You're basically asking how to find the equation to the equation
$$
\frac{d\mathbf{R}}{dt} = M(t) \mathbf{R}.
$$
It can be shown that the answer can always be written as
$$
\mathbf{R}(t) = U(t) \mathbf{R}(0),
$$
for a linear operator $U(t)$, but the form of $U(t)$ depends on whether $M(t_1)$ commutes with $M(t_2)$ for all $t_1$ & $t_2$. If $[M(t_1), M(t_2)] = 0$, then it can be shown that we have
$$
U(t) = \exp \left[ \int_0^t dt'\, M(t') \right]. \tag{1}
$$
In particular, the case where $M$ is independent of $t$ means that $U(t) = e^{M t}$.

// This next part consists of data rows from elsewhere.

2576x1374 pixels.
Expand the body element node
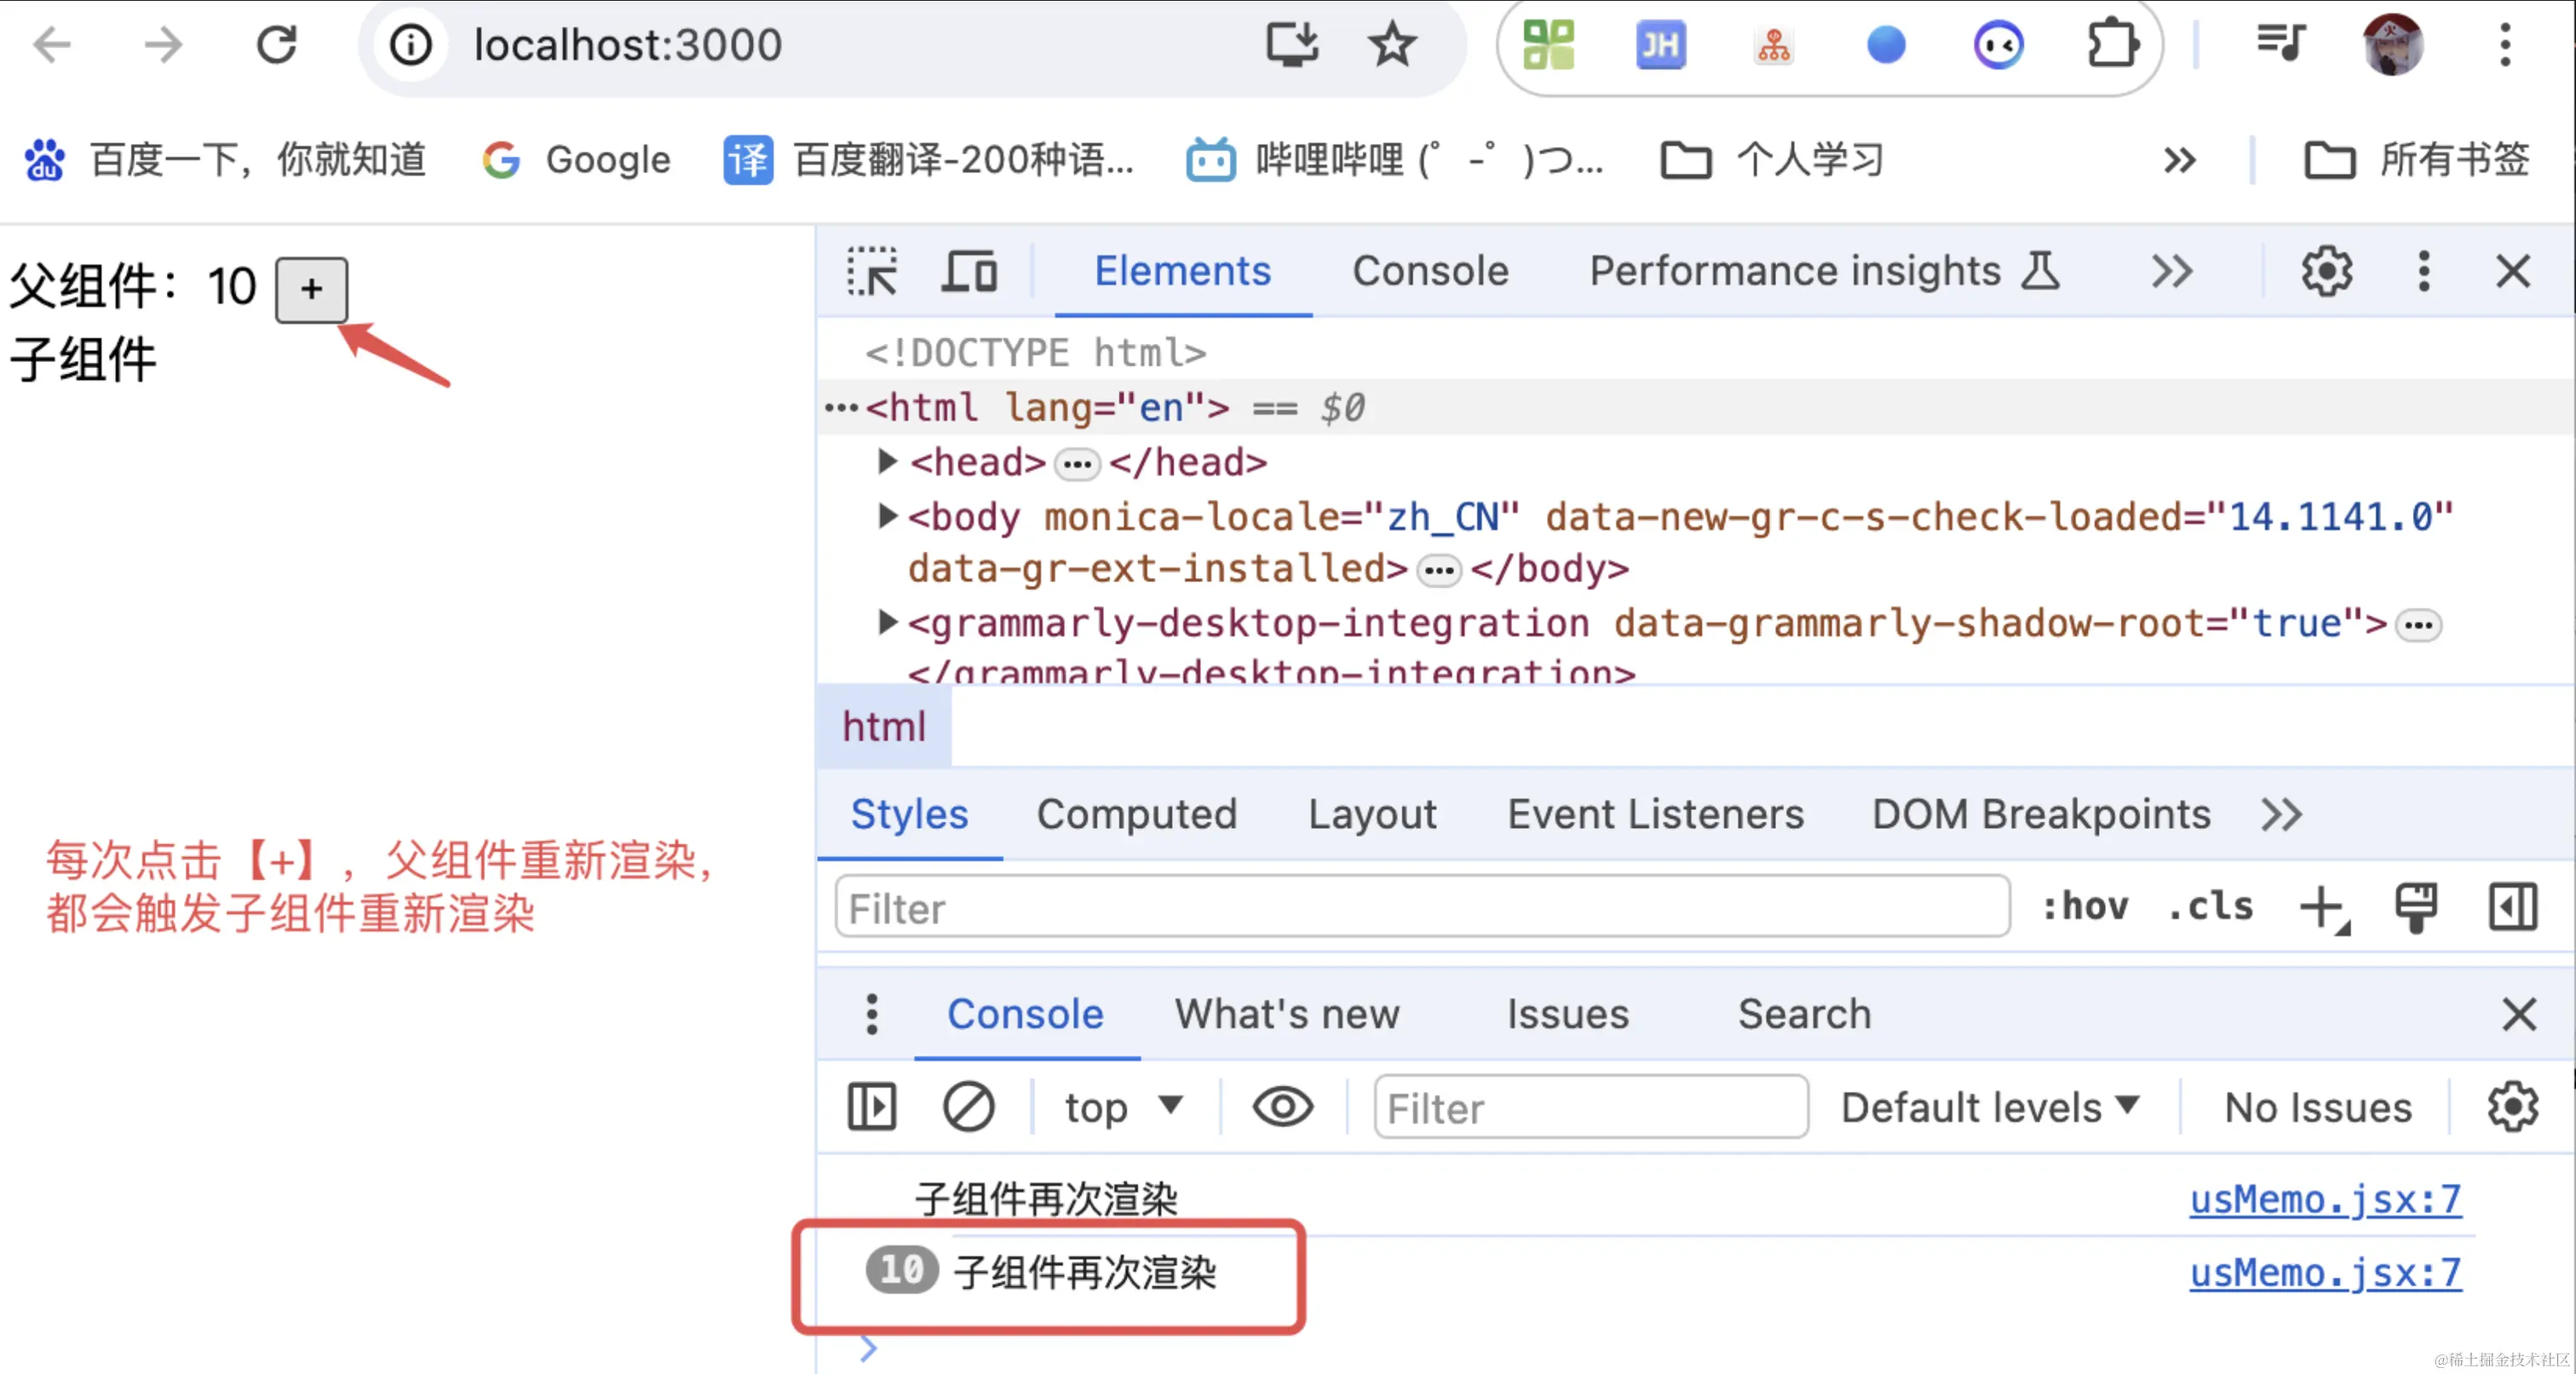(886, 516)
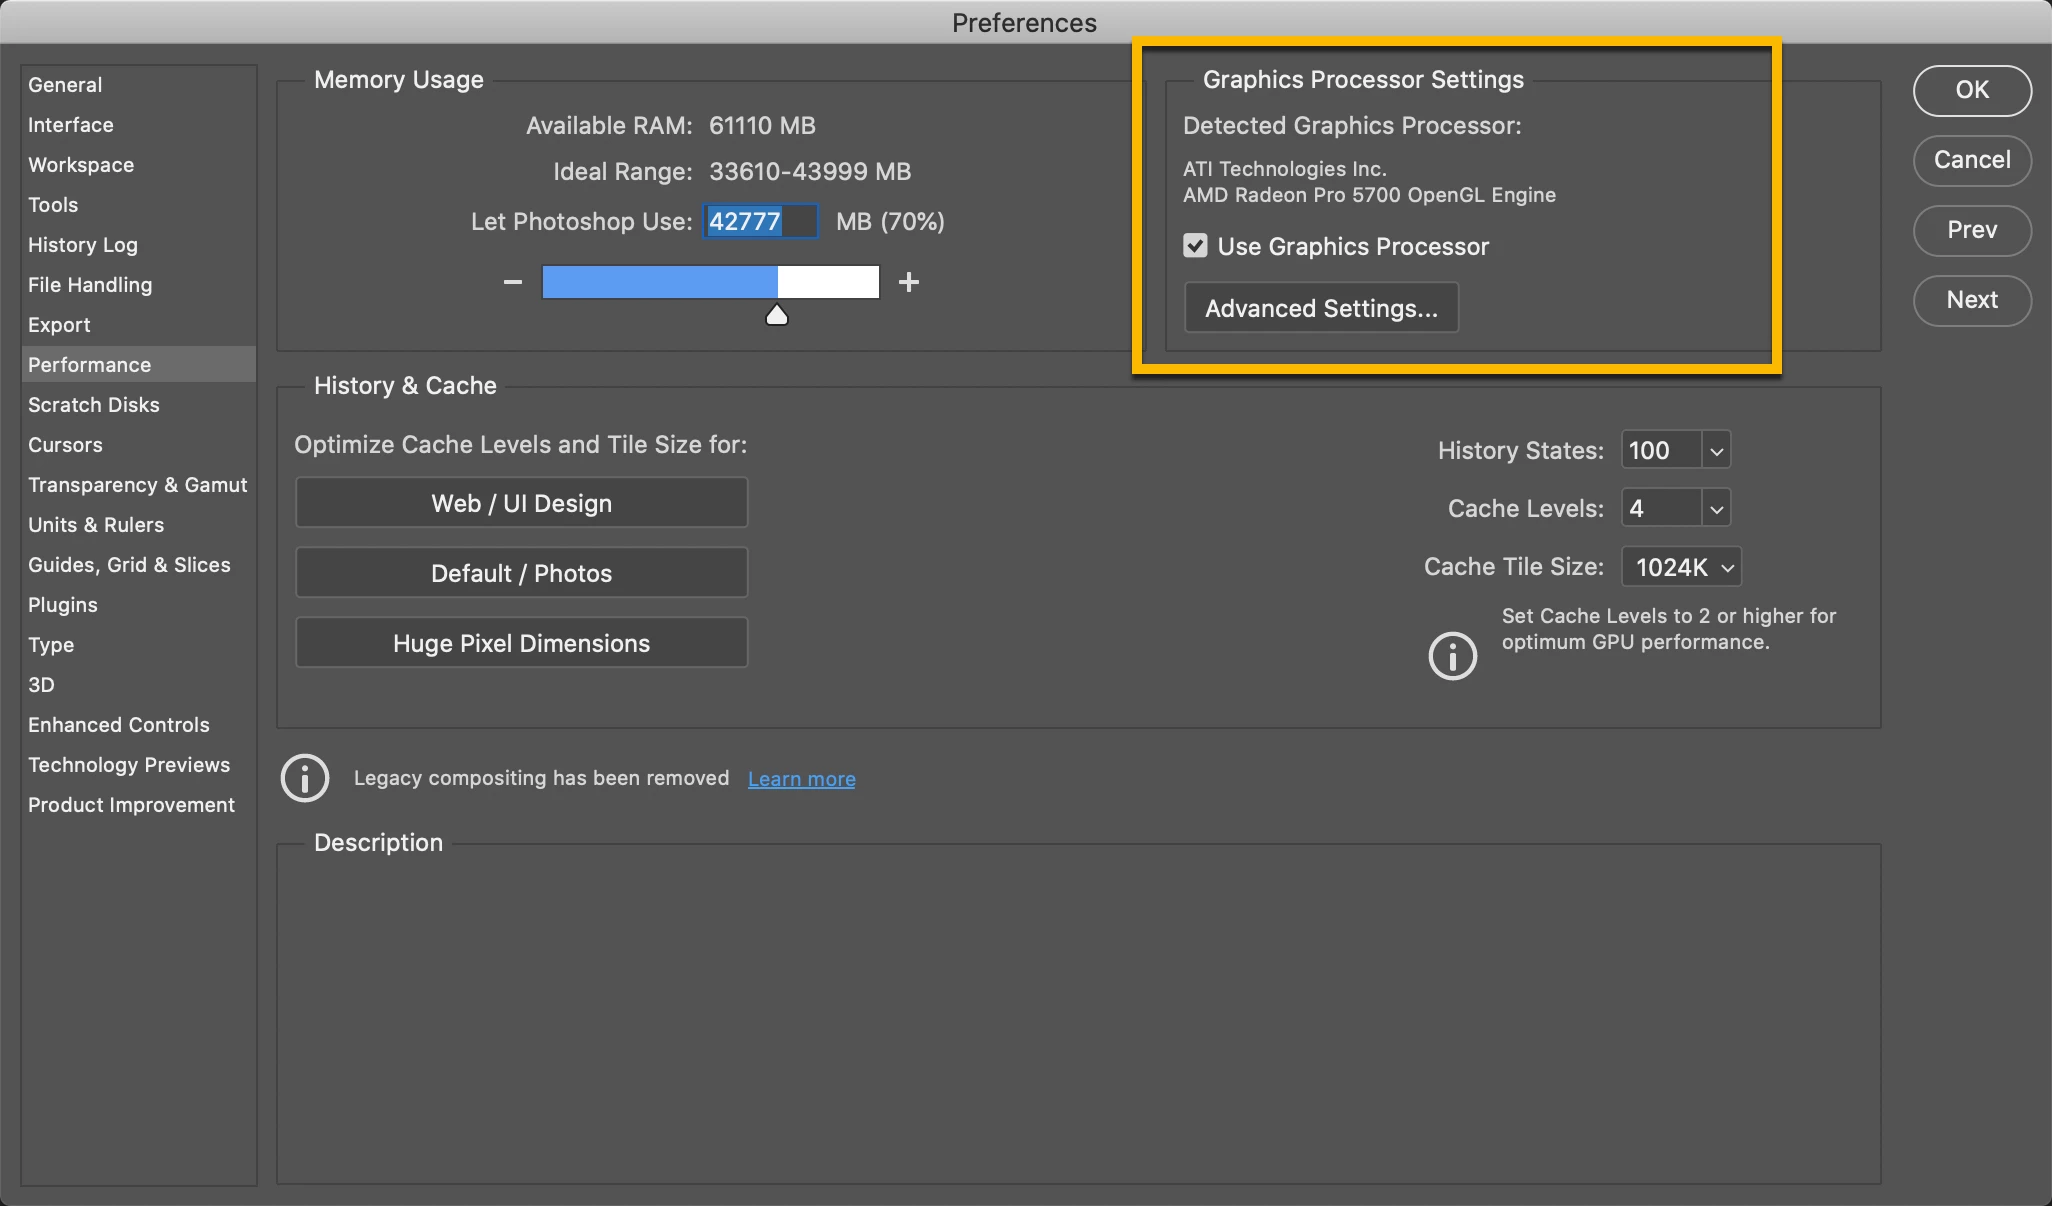Select the Interface preferences category
This screenshot has width=2052, height=1206.
(x=71, y=125)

If, on the other hand, $[M(t_1), M(t_2)] \neq 0$, then we have to define the evolution operator in terms of a Dyson series:
$$
U(t) = 1 + \sum_{n = 1}^\infty \int_0^t dt_1 \int_0^{t_1} dt_2 \cdots \int_0^{t_{n-1}} dt_{n} \, M(t_1) M(t_2) \cdots M(t_n) \tag{2}
$$
In other words, this is an infinite sum whose first term is a single integral, whose second term is a double integral, whose third term is a triple integral, etc. This turns out to be equivalent to
$$
U(t) = 1 + \sum_{n = 1}^\infty \frac{1}{n!} \int_0^t dt_1 \int_0^t dt_2 \cdots \int_0^t dt_{n} \, \mathcal{T} \left[ M(t_1) M(t_2) \cdots M(t_n) \right]
$$
where $\mathcal{T} \left[ M(t_1) M(t_2) \cdots M(t_n) \right]$ is the time-ordered product of the operators, i.e., the operators are reordered so that the arguments decrease from left to right in the string. In this form, it is a bit easier to see how this might be equivalent to the form (1) above.
In particular, if we are talking about 2-D rotations, then the 2-D rotation group is Abelian, i.e., every rotation commutes with every other rotation and we're in the case where we can just write $U(t)$ in the form from (1) above. If, on the other hand, we're talking about 3-D rotations, then it is no longer the case that two rotations at different times will commute (because 3-D rotations generally do not commute), and so we would have to deal with the form (2) for $U(t)$ instead.